On April 22, 2020, the Chiefs restructured Duvernay-Tardif's contract to free up salary cap space. On July 24, he announced via his Twitter account he chose to opt-out of playing during the 2020 season as a precaution due to COVID-19. He had been working as an orderly at a long-term care facility in Saint-Jean-sur-Richelieu, Quebec, about 40 minutes away from Montreal, during the pandemic. He was the first NFL player to announce he would not play the season because of COVID-19. Without him, the Chiefs reached Super Bowl LV, but lost 9–31 to the Tampa Bay Buccaneers. His role in fighting COVID off the field in 2020 resulted in Sports Illustrated naming him one of their Sportspeople of the Year. For his efforts both on and off the field in 2020, he was named a co-winner of the Lou Marsh Trophy, which is awarded annually to Canada's top athlete for the year. On July 10, 2021, he was named the recipient of the Muhammad Ali Sports Humanitarian Award at the 2021 ESPYs for his decision to opt out of the 2020 NFL season to help fight the global COVID-19 pandemic.

===New York Jets===
Duvernay-Tardif was traded to the New York Jets on November 2, 2021, in exchange for tight end Daniel Brown. On November 18, 2022, after going unsigned all offseason and into the season, Duvernay-Tardif was signed to the Jets practice squad. He was promoted to the active roster on December 7.

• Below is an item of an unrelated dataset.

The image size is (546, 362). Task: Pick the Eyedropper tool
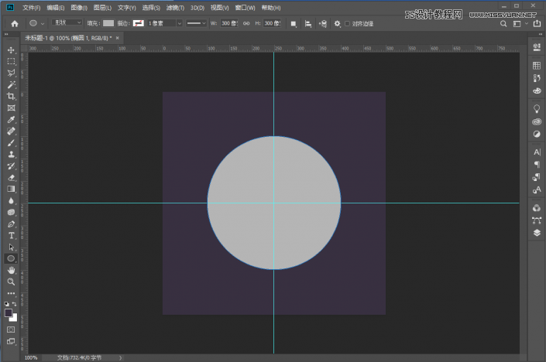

On September 21, 2023, Duvernay-Tardif announced his retirement from the NFL.

==Personal life==
Duvernay-Tardif graduated from McGill University Faculty of Medicine in May 2018 with a Doctor of Medicine and Master of Surgery (M.D., C.M.). He primarily studied during the off-season prior to mandatory off-season workouts. He had the support of the Chiefs coaching staff, especially head coach Andy Reid, whose mother also graduated from McGill's medical school. Following his graduation, he petitioned the NFL to add the title "M.D." on the back of his jersey. The league denied his request, prompting fans and writers to criticize the league's decision. As of 2020, he has not yet completed his postgraduate medical training. Duvernay-Tardif provided the convocation address at McGill's 2020 graduation ceremony. In 2020, he began studying at Harvard University to receive a Master of Public Health.

During the 2018 offseason, Duvernay-Tardif worked as a feature reporter for the Canadian Broadcasting Corporation (CBC) during its coverage of the 2018 Winter Olympics. He is also a member of the NFLPA Health and Safety Committee to protect the health of players.

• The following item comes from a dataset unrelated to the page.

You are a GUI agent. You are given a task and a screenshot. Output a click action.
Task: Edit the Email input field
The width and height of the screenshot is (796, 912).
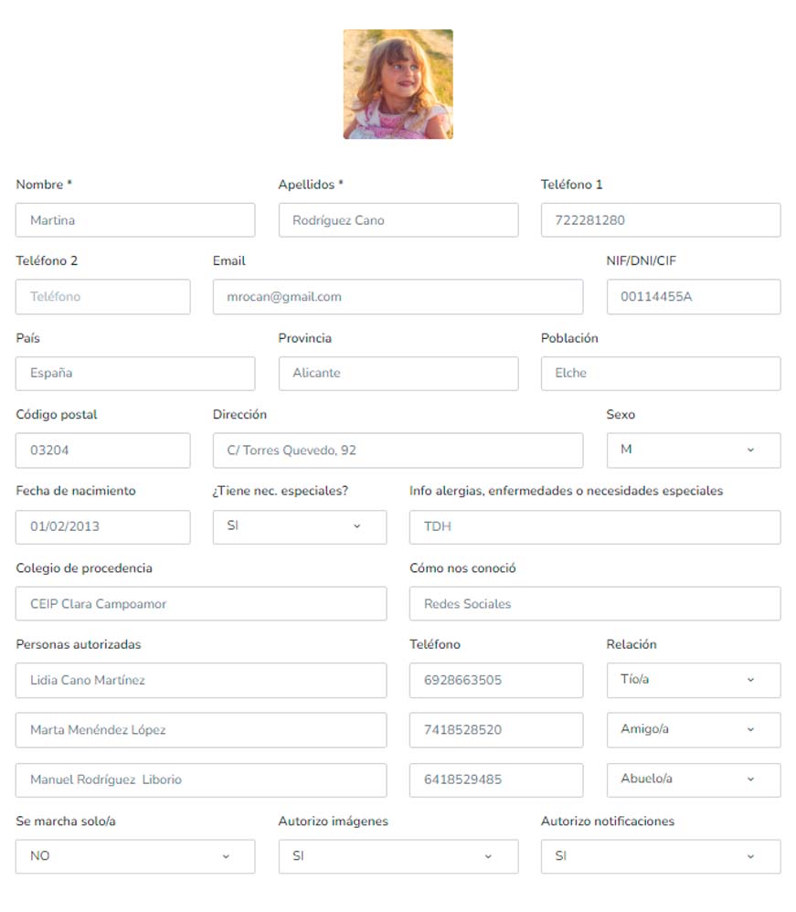398,297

In 2019, Duvernay-Tardif was made a Knight of the National Order of Quebec. He is the grandson of former Quebec cabinet minister Guy Tardif.

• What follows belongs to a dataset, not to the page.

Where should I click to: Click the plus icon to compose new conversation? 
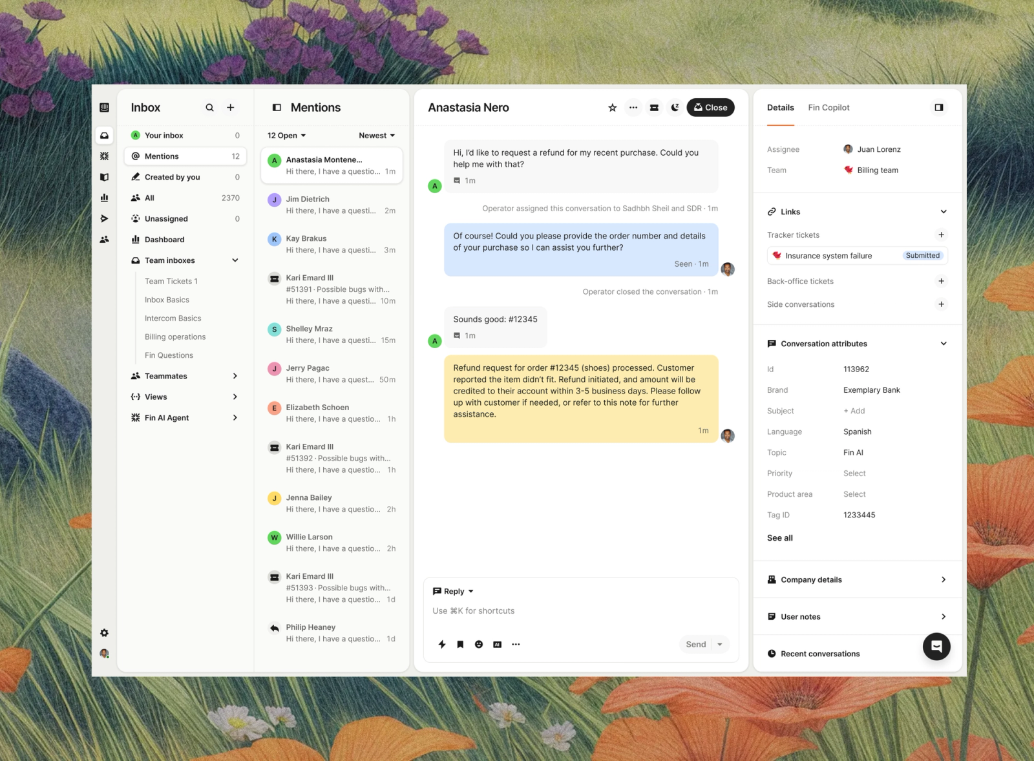(231, 108)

During the COVID-19 pandemic, Duvernay-Tardif wanted to help combat the pandemic and returned to Quebec to work at CHSLD Gertrude-Lafrance, a long-term care facility in Saint-Jean-sur-Richelieu. He was profiled in a TSN documentary, "Front Line", which was later nominated for the best sports feature segment at the 9th Canadian Screen Awards.

He completed his family medicine residency in June 2026. That July, he began a one-year fellowship in emergency medicine (CCFP-EM).